Daraufhin sagte Palmer zu der Menge: „Das ist nichts anderes als der Judenstern. Und zwar, weil ich ein Wort benutzt habe, an dem Ihr alles andere festmacht. Wenn man ein falsches Wort sagt, ist man für Euch ein Nazi. Denkt mal drüber nach.“ Mehrere Medien berichteten über den Vorfall.

Videos der Veranstaltung, die im Netz kursieren, zeigen außerdem, wie der Moderator infolge von Palmers Einlassungen die Moderation niederlegte. „Es tut mir sehr leid“, sagte er, „aber ich möchte mit ihnen, Herr Palmer, auch nichts mehr zu tun haben.“ Danach legte er das Mikrofon weg.

Palmer bestätigt Äußerungen

Palmer bestätigte auf Anfrage der Deutschen Presse-Agentur, dass die Äußerungen so gefallen sind. „Ich habe die Methode der Protestierer, mir den Stempel als Nazi und Rassist aufzudrücken, niederzuschreien und auszugrenzen, als Vergleich herangezogen“, erklärte Palmer den Kontext aus seiner Sicht. Er habe den Protestierern erklärt, dass Nazis die Gräber seiner Vorfahren mit Hakenkreuzen beschmiert hätten und ihnen entgegnet, dass „ihre Methode der Ächtungen und Ausgrenzung sich nicht vom Judenstern unterscheidet“. Mehr wollte der 50-Jährige dazu am Samstag nicht sagen.
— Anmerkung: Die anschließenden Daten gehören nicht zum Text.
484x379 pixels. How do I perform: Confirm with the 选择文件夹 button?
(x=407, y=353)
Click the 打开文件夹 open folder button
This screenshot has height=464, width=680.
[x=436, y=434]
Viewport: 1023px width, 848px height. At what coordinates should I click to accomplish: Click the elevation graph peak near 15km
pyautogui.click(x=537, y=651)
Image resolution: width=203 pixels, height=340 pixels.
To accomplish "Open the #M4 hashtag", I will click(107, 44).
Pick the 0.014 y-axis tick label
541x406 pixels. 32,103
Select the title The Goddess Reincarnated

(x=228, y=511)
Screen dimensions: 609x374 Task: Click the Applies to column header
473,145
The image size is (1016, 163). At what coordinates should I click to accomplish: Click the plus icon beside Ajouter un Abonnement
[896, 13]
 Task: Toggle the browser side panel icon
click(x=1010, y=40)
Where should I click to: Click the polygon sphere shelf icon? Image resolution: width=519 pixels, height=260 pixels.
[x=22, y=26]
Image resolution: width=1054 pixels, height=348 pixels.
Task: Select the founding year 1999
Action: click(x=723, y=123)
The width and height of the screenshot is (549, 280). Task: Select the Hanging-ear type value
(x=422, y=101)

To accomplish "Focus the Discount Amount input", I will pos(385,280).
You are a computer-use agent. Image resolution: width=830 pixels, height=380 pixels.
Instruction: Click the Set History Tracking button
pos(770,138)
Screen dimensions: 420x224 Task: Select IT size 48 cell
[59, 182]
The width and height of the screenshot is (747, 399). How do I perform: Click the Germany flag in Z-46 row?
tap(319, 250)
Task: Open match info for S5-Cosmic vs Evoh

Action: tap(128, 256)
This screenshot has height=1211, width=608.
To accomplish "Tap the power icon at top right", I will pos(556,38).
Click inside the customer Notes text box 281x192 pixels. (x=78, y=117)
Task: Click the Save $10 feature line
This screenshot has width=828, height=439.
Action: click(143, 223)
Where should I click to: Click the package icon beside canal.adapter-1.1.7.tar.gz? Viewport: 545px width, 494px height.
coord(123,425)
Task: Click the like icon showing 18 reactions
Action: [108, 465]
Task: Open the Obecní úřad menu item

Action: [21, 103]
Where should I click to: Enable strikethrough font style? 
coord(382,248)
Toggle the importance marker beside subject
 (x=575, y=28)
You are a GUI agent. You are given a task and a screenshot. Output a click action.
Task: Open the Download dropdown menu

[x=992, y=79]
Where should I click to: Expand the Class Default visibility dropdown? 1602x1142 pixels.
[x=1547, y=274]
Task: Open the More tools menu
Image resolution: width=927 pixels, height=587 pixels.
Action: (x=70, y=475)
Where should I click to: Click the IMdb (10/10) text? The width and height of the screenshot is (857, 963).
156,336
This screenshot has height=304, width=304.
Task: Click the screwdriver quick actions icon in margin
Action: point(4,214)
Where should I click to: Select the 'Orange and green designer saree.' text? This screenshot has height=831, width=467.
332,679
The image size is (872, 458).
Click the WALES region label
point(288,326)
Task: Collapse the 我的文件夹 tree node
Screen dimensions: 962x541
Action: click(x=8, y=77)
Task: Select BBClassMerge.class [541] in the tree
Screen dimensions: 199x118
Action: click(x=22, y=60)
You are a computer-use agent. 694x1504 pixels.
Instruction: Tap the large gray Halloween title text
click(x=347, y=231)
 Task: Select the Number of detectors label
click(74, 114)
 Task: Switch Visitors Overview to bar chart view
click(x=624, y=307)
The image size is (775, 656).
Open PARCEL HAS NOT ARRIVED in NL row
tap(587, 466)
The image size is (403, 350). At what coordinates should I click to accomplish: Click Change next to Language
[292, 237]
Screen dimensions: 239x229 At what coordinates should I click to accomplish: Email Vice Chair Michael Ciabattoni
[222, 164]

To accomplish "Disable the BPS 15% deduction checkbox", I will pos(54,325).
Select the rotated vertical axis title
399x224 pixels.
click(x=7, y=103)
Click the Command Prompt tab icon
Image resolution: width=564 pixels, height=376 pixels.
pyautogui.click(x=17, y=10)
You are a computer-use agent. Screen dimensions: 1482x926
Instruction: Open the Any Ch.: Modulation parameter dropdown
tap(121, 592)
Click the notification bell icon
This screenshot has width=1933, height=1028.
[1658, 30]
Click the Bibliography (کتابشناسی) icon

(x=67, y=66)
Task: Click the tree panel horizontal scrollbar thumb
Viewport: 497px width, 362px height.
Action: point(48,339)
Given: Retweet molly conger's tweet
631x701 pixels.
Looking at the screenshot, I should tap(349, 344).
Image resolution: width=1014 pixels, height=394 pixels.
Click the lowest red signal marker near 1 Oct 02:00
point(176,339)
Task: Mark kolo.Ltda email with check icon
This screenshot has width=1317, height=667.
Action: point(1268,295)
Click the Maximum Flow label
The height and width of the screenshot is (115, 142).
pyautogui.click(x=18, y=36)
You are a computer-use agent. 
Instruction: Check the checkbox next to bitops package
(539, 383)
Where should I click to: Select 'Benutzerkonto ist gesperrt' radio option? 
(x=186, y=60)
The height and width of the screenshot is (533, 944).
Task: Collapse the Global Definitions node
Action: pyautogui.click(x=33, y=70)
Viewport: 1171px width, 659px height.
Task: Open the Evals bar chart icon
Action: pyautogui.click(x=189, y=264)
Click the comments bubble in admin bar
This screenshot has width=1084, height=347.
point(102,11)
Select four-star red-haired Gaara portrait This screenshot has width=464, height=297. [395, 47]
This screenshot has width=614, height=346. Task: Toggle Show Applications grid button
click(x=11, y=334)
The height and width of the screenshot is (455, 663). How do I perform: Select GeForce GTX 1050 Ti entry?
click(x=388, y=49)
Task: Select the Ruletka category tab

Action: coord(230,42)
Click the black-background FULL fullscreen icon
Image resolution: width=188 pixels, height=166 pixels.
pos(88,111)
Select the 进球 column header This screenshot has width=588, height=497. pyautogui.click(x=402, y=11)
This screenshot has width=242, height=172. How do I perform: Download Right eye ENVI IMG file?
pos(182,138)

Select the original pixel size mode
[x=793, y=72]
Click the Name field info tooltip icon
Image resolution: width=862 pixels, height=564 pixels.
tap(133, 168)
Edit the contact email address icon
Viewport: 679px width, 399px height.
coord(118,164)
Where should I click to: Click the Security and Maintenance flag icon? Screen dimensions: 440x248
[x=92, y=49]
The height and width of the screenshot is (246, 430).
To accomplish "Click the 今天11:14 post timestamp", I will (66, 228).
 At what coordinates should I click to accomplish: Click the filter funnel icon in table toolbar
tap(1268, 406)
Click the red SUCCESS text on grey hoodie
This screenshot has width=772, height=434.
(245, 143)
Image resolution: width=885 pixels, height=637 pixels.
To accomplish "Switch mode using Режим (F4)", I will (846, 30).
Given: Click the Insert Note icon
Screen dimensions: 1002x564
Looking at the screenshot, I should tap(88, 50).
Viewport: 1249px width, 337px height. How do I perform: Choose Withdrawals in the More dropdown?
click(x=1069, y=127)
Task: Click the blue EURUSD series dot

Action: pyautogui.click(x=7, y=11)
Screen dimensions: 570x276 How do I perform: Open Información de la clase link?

In einem Facebook-Post erläuterte Palmer, er sage das N-Wort, weil er Sprachvorschriften nicht akzeptiere. „Das hoch umstrittene Wort“ gehöre jedoch nicht zu seinem aktiven Wortschatz. „Ich benutze es nur, wenn darüber diskutiert wird, ob man schon ein Rassist ist, wenn man es verwendet. Darüber entscheidet für mich der Kontext.“

Enrico Schleiff, Präsident der Universität, forderte eine Entschuldigung des bekannten Politikers. „Jede explizite oder implizite den Holocaust relativierende Aussage ist vollkommen unakzeptabel und wird an und von der Goethe-Universität nicht toleriert – dies gilt gleichermaßen für die Verwendung rassistischer Begriffe.“ Weiter teilte Schleiff am Samstag in einer Stellungnahme mit: „Palmers Rechtfertigungsversuche der Verwendung des von ihm gewählten Wortes während der Tagung verurteile ich aufs Schärfste und akzeptiere dies weder persönlich noch als Präsident.“

Diskussion um Facebook-Beitrag 2021

Palmer hatte im Mai 2021 in einem Facebook-Beitrag über den früheren Fußball-Nationalspieler Dennis Aogo, der einen nigerianischen Vater hat, das sogenannte N-Wort benutzt. Mit diesem Begriff wird heute eine früher in Deutschland gebräuchliche rassistische Bezeichnung für Schwarze umschrieben. Palmers Äußerung hatte massive Kritik auch bei seinen damaligen grünen Parteikollegen ausgelöst.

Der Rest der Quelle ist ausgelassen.